- What is being asked:
Go through the records and report each line holding the string "agent".

Data shown below:

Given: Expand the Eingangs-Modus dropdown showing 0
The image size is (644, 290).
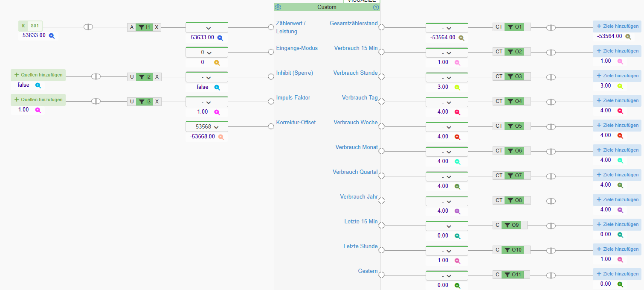Looking at the screenshot, I should pos(207,53).
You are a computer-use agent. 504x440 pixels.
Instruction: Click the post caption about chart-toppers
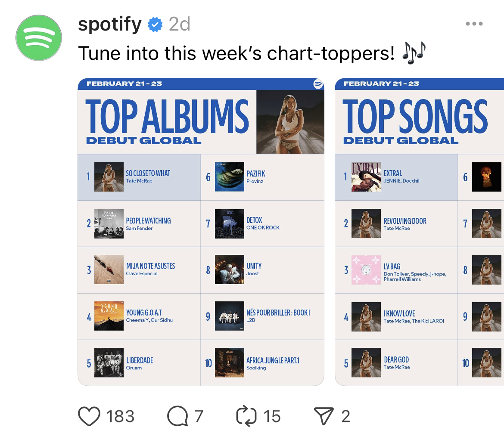click(x=236, y=53)
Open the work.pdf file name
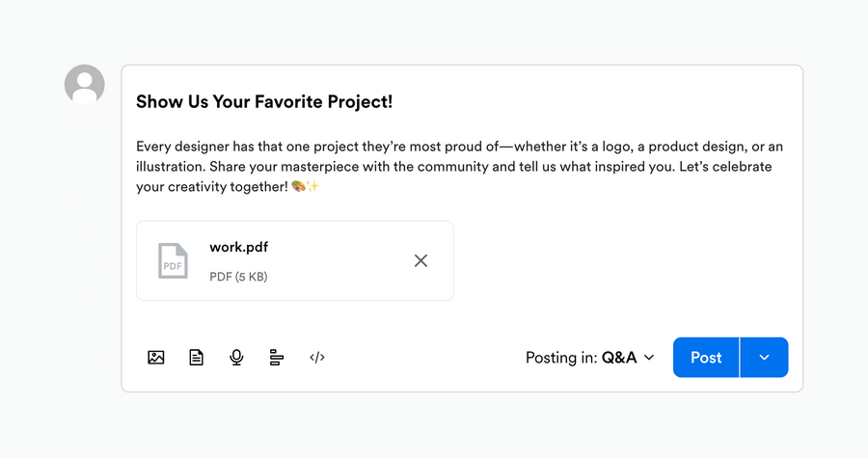868x457 pixels. (238, 247)

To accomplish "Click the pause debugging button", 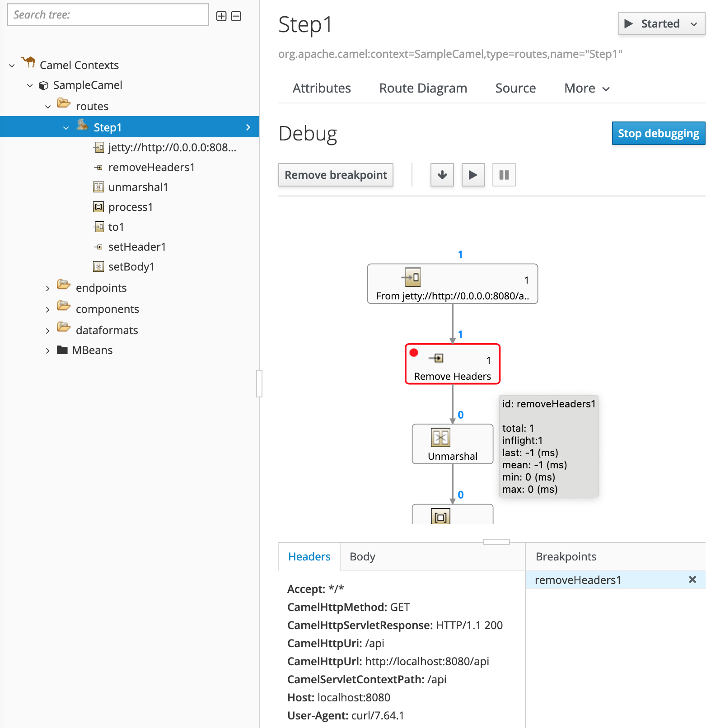I will tap(504, 175).
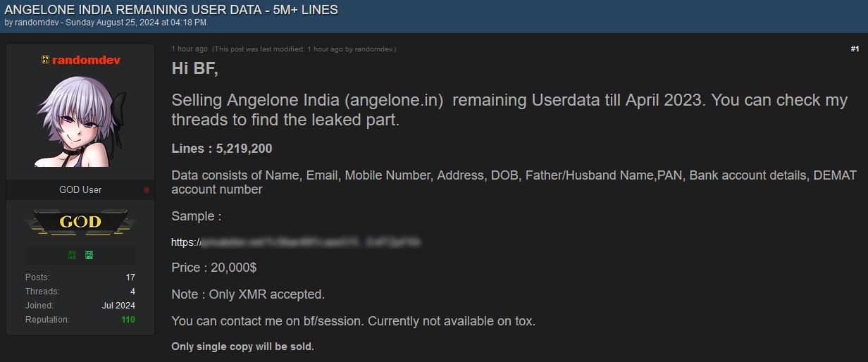Click the thread date in the header
Image resolution: width=868 pixels, height=362 pixels.
click(136, 23)
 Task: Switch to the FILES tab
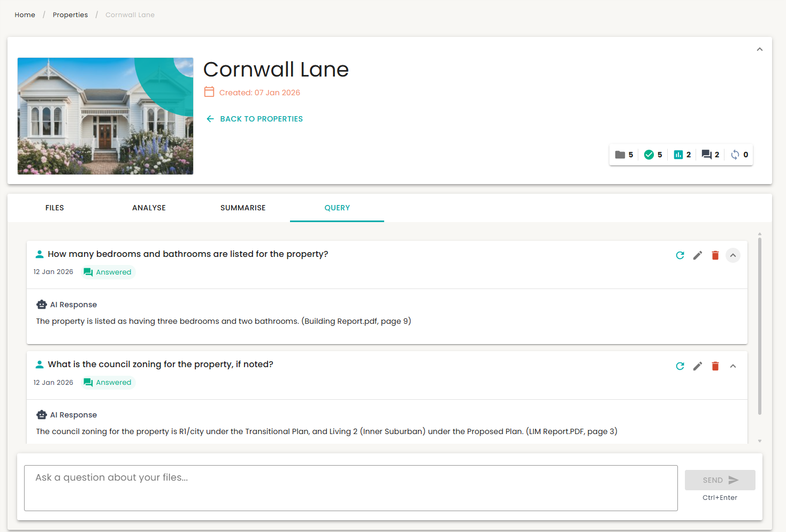(x=55, y=208)
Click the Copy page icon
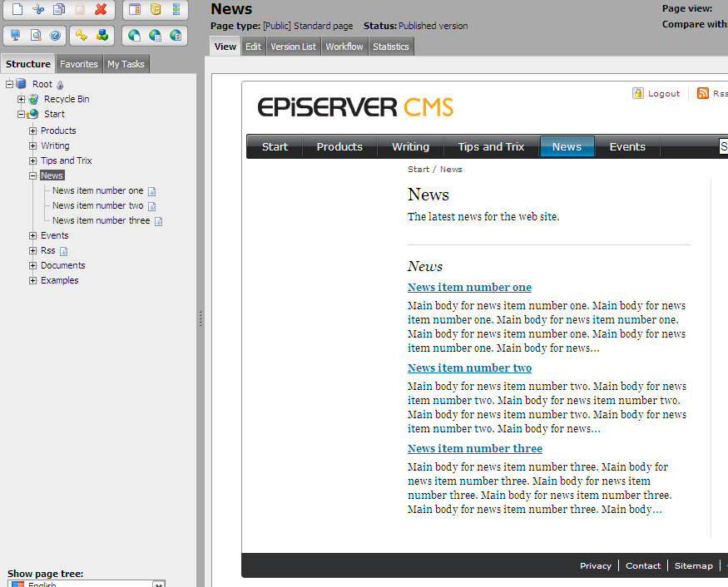 (59, 10)
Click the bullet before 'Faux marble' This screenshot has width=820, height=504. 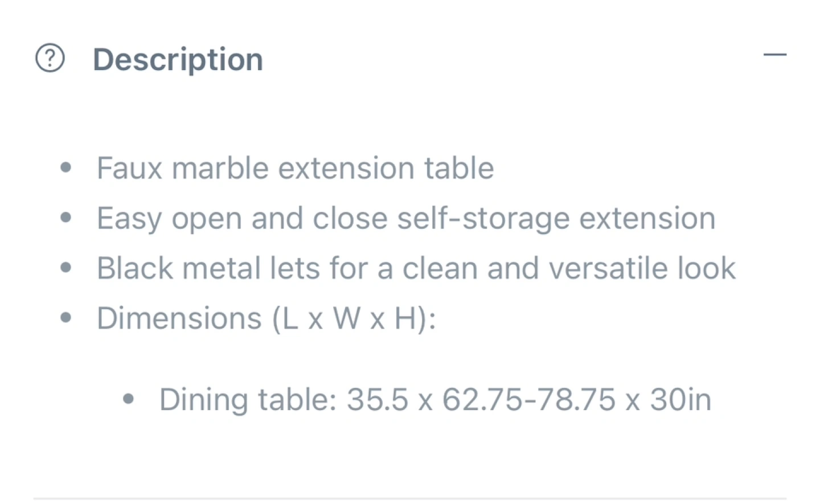coord(66,167)
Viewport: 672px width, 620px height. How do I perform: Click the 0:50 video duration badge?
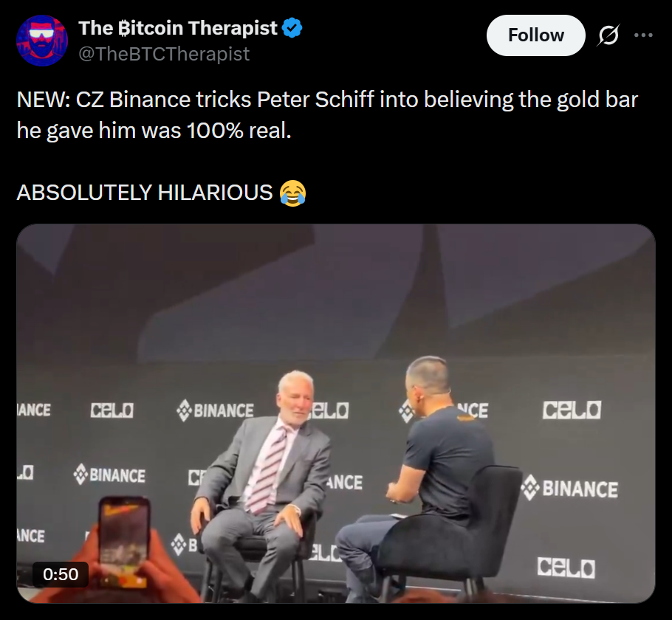point(61,574)
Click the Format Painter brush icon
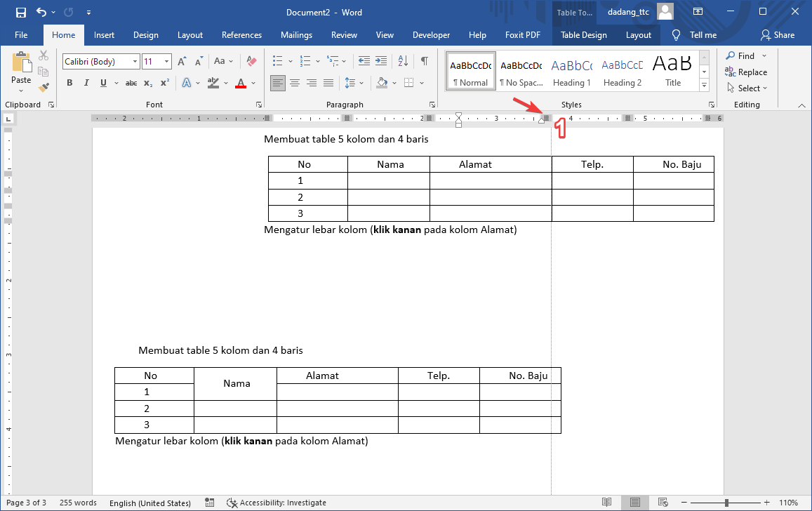 pos(44,88)
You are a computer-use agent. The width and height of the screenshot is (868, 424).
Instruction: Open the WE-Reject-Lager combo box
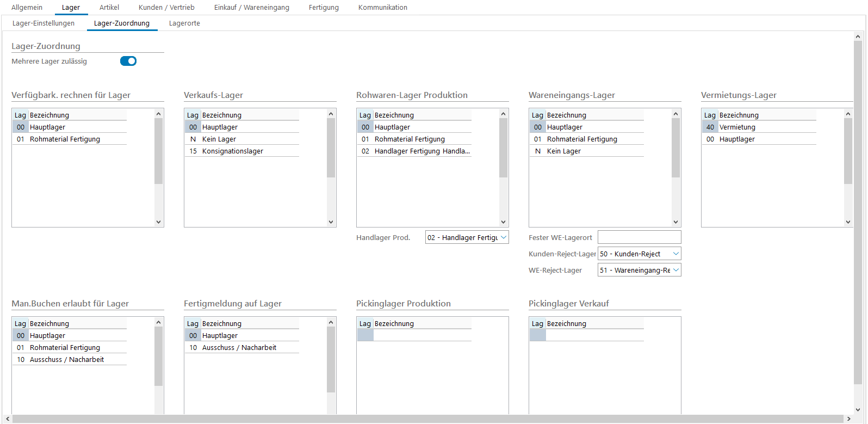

End of Data shown.

- Task response:
You are a computer-use agent. 504x440 pixels.
You are a computer-use agent. The width and height of the screenshot is (868, 424).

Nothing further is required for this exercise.